Gli ultimi li hanno salvati durante la notte al largo di Malta. Quasi 400 migranti su un’imbarcazione di legno ormai arrivata alla fine, con l’acqua del mare che aveva già invaso i due ponti. Quando la nave Rise Above della ong Lifeline è arrivata sul posto, seguita poco dopo dalla Sea Eye 4, molte persone erano già in acqua senza giubbotto di salvataggio. Un intervento disperato che si è concluso dopo mezzanotte con il trasbordo di tutti i naufraghi sulla più capiente Sea Eye 4 sulla quale adesso si trovano 800 migranti. Altri 245, invece, sono stati tratti in salvo dalla Ocean Viking di Sos Mediterranée. In tutto più di mille persone, tra le quali anche molte donne e molti bambini, che adesso si trovano davanti Lampedusa e chiedono di poter sbarcare. «Possono venire da noi, siamo pronti ad accoglierli», si è offerto ieri il sindaco di Palermo Leoluca Orlando senza ricevere risposta. Come risposte non sono arrivate dal Viminale alla richiesta avanzata dalle due ong di un porto sicuro dove mettere fine al soccorso dei migranti.

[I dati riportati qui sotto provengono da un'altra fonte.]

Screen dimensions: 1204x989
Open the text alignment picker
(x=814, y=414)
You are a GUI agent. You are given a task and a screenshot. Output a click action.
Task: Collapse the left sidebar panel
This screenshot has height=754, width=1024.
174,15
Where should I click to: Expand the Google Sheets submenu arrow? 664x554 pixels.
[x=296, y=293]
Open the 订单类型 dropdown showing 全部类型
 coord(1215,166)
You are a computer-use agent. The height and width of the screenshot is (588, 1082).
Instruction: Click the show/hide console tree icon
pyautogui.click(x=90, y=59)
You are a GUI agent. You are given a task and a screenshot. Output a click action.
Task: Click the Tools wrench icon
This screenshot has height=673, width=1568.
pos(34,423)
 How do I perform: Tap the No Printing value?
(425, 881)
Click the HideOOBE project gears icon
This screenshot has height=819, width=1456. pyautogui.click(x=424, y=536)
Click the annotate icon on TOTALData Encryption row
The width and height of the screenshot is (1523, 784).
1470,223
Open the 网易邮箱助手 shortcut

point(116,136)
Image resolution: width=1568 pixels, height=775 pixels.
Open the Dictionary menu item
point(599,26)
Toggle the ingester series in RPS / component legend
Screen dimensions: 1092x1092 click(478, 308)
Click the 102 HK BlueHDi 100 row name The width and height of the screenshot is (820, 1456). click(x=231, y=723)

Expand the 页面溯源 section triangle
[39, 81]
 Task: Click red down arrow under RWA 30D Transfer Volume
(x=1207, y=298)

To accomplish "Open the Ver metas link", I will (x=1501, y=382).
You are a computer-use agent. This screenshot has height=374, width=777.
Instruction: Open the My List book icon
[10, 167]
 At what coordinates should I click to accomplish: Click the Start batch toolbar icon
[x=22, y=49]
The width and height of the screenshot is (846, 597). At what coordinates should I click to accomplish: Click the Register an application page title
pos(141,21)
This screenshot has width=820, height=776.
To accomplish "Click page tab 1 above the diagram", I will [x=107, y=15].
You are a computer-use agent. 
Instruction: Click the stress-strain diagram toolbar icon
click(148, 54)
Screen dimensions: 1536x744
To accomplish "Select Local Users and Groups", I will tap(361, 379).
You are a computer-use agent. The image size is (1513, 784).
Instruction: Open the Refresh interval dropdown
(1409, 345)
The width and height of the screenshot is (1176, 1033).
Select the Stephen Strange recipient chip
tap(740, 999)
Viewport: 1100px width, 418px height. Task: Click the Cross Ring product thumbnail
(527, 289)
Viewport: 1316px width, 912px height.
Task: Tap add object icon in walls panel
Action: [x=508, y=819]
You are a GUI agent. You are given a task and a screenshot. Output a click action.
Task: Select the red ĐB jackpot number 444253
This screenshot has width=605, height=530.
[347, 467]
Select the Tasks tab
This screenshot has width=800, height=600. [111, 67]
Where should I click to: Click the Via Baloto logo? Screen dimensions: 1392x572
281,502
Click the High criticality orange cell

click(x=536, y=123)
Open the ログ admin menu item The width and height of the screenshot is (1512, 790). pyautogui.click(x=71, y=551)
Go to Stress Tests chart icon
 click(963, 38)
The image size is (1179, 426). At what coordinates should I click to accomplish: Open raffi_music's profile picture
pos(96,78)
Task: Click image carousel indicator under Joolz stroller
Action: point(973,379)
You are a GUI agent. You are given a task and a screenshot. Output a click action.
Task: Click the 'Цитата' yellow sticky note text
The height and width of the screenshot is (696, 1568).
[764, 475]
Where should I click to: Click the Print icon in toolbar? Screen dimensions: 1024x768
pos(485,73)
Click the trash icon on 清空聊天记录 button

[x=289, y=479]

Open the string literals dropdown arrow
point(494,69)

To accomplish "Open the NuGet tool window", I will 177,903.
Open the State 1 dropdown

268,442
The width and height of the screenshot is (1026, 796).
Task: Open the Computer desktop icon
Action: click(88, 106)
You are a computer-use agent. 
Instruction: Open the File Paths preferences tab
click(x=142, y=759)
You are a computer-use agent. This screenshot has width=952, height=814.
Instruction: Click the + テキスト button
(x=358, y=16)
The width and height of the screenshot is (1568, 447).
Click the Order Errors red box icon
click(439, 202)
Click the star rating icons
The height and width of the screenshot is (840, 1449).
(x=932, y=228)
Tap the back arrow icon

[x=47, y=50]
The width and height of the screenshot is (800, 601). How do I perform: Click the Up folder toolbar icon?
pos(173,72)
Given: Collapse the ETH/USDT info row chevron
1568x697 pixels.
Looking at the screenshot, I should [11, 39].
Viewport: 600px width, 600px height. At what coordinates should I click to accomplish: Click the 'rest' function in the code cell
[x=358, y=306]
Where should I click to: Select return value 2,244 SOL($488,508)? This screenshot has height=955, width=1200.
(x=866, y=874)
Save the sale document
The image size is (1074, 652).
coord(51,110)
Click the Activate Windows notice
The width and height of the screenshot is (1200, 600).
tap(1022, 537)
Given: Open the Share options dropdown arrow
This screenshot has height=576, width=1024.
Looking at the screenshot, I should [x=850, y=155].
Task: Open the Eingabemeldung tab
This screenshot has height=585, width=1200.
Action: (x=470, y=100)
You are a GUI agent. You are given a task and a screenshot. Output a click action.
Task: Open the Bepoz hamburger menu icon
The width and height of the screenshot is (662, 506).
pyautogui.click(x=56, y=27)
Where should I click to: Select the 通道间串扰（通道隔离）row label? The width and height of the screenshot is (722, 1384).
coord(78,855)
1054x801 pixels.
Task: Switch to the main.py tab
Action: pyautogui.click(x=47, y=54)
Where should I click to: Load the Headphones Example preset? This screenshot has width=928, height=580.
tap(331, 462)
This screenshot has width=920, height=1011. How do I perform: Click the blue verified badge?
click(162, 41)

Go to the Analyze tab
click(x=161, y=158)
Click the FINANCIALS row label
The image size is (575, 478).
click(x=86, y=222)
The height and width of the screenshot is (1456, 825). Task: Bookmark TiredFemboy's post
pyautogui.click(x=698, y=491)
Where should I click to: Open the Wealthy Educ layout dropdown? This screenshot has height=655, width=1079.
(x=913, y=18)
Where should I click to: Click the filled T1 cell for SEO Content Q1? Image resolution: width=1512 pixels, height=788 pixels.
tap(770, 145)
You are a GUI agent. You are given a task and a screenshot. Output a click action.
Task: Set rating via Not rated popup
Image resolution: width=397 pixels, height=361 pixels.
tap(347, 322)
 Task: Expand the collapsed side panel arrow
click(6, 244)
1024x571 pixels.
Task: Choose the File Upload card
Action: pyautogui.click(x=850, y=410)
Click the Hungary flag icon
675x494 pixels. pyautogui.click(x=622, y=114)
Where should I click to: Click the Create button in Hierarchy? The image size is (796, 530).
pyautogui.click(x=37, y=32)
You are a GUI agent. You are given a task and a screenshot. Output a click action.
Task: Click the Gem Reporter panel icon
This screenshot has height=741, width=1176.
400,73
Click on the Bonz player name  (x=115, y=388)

Il silenzio delle istituzioni riaccende i riflettori sull’inerzia con la quale l’Unione europea non affronta l’emergenza migranti dando così mano libera a chi, come Malta, volta continuamente le testa di fronte alle richieste di aiuto che arrivano dalle imbarcazioni in difficoltà. «Il comportamento delle autorità europee ha quasi aspetti criminali», ha accusato ieri il portavoce di Lifeline, Alex Steier, commentando la decisione della Valletta di non rispondere alle richieste di aiuto lanciate dal barcone di legno che stava affondando nella sua zona Sar. «Le responsabilità sono inequivocabili e chiaramente regolamentate», ha proseguito invece Steir. «Il motivo per cui gli Stati se le assumono e consapevolmente abbandonano gente in pericolo di vita è il fatto che non rischiano di essere perseguiti dalla Corte penale internazionale». «Il salvataggio di 400 persone ha richiesto molte ore e molte persone sono cadute in acqua», ha dichiarato invece Alarm Phone, la ong che due giorni fa ha lanciato l’allarme sul barcone in difficoltà. «Le persone non dovrebbero essere costrette a rischiare la vita per aggiungere l’Europa».

Fino a ieri sera da Roma non era ancora arrivata nessuna indicazione di un porto sicuro agli equipaggi di Sea Eye 4 e Ocean Viking. «Abbiamo navi di ong che hanno tanti migranti a bordo. E’ gusto che si salvino, ma è ingiusto che sia solo l’Italia a farlo», ha spiegato in mattinata la ministra Luciana Lamorgese. La titolare del Viminale risolleva la questione della mancata riforma del regolamento di Dublino, secondo il quale la responsabilità dei migranti spetta al Paese di primo approdo. «Siamo in un periodo di emergenza pandemia e quindi di difficoltà organizzative – ha proseguito la ministra -. Parlerò con la commissaria dell’Unione europea Ylva Johansson affinché vi sia maggiore partecipazione di altri Paesi per una giusta redistribuzione non solo delle persone bisognose di protezione internazionale». Lamorgese ha affrontato la questione anche con il Commissario Ue alla Giustizia Didier Reynders che ha incontrato al Viminale.

Aspettando che l’Europa si muova bisognerebbe però garantire u approdo sicuro a quanti si trovano sulle navi. Anche perché la soluzione del problema appare ancora molto lontana. Nonostante le promesse fatte al premier Mario Draghi durate il consiglio europeo di fine ottobre, Bruxelles non ha alcuna intenzione di parlare di migranti almeno fino a dopo che si saranno svolte le lezioni francesi. Tutto rimandato al prossimo anno, dunque, di un coinvolgimento di tutti e 27 gli Stati. Al momento l’unica ipotesi sul tavolo prevede infatti la creazione di una piccola Schengen composta dai soli Paesi disposti ad accogliere i richiedenti asilo.